INVESTORS OR TRADERS PERCEPTION ON EQUITY DERIVATIVES
European Journal of Molecular & Clinical Medicine,
2020, Volume 7, Issue 6, Pages 2728-2733
AbstractEquity derivatives are a type of derivatives where its values are derived from equities like securities. Equity derivatives are derived from its one or more underlying equity security. The most commonly used equity derivatives in the market are futures and options. Futures can be stated as contracts which are standard in nature and can be transferred between the two parties with a purpose of buying or selling an underlying asset in future at particular time and price. Options can be described as contracts which give the buyer the right to buy or sell underlying asset at a particular price and time. In call option, the right to buy is applicable and in put option, the right to sell is applicable. This paper objective is to measure the perception of the investors towards Equity derivative. The derivative market seems to be new segment in secondary market operations in India. Usually this trade measures are sophisticated, making it difficult for an Indian investor to digest and also to make profits in trading the derivative. This study aims to measure the investors’ perception towards Derivatives market.

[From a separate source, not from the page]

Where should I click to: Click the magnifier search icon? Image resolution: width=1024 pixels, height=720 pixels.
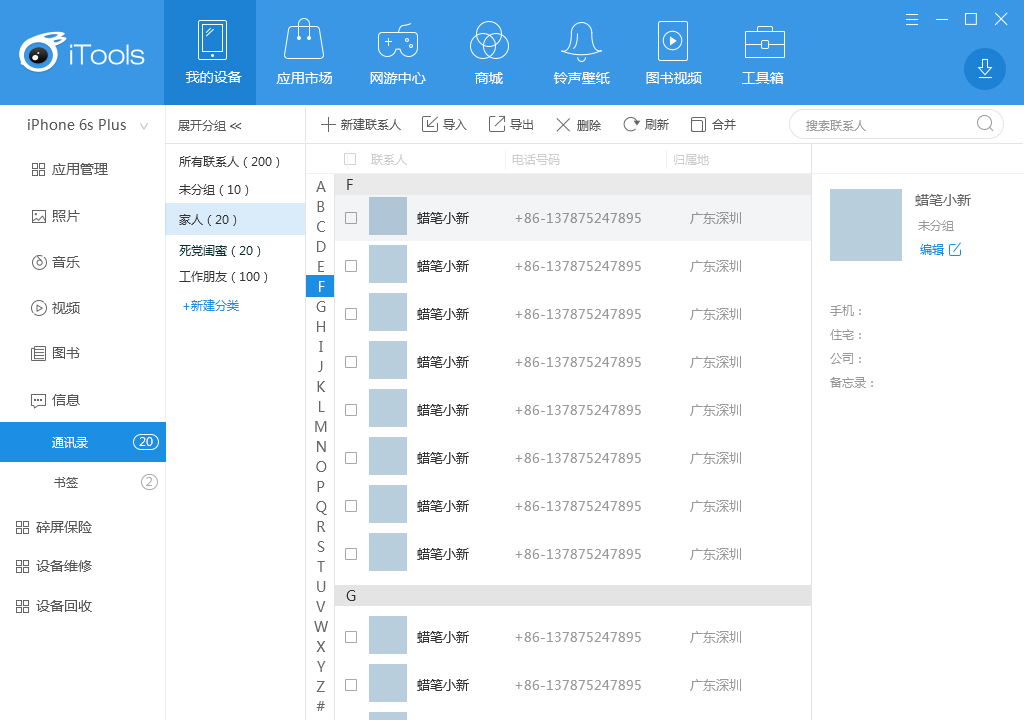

This research is of descriptive nature, in which, systematic sampling technique is used. The size of the sample, validity and reliability is selected using the Trail survey process of the instrument. 200 samples are taken into consideration for this study. Age has an vital impact in investment where as the impact on the tax advantages is by education qualification respectively are the major findings in this study. Variables used in this study to measure perception of investors are functional in nature. Investors’ perception the attributes that are considered as mediating factor are investments, charges and liquidity. Investment influences and benefits of investment in this study are given high importance.